PROBLEM >> Examine the data below and state how many lines contain "screenshot", offering no other words.

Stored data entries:
Segment Open

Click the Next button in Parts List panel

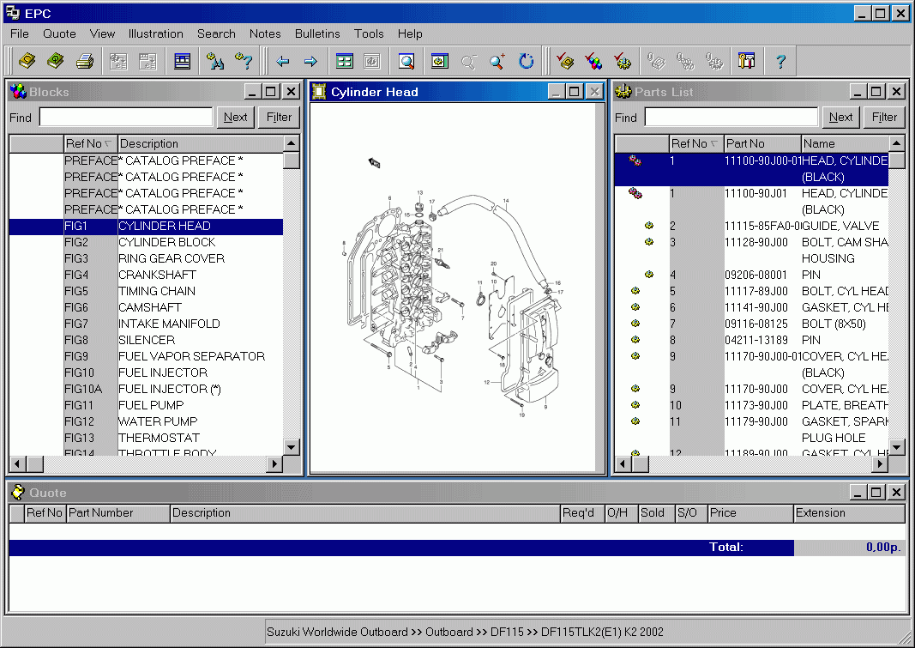[x=840, y=117]
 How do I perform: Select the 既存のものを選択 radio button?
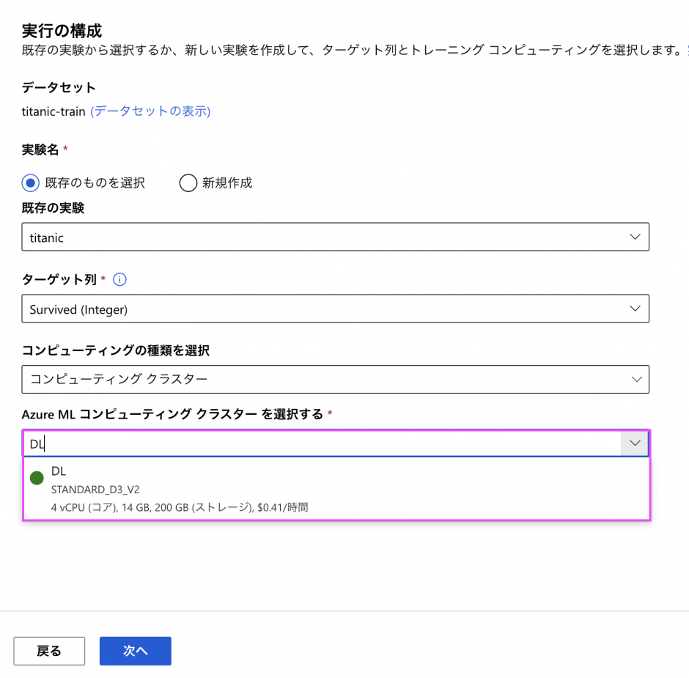point(31,183)

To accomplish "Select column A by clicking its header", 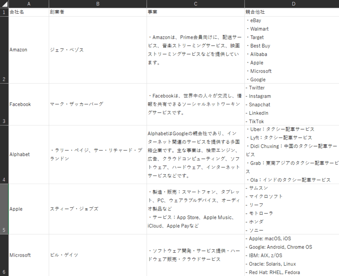I will click(x=29, y=4).
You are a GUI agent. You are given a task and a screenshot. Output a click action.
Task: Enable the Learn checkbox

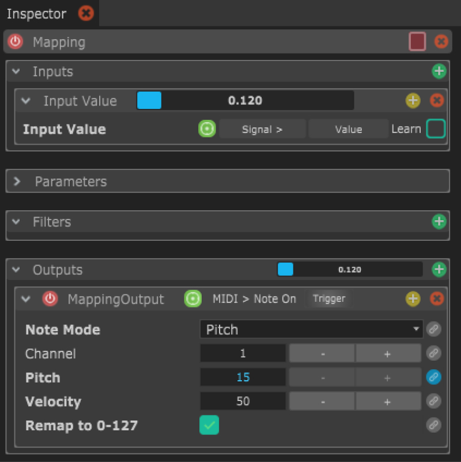click(x=436, y=129)
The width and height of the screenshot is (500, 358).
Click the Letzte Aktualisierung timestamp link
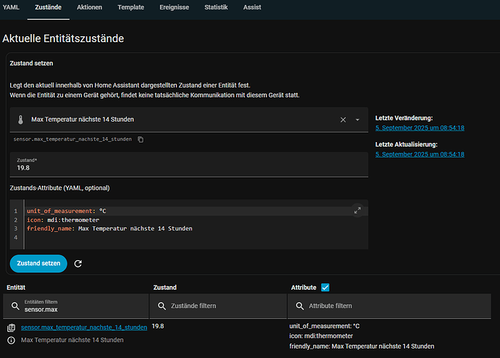tap(420, 154)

Segment Closed

EXPECTED OUTPUT >> 2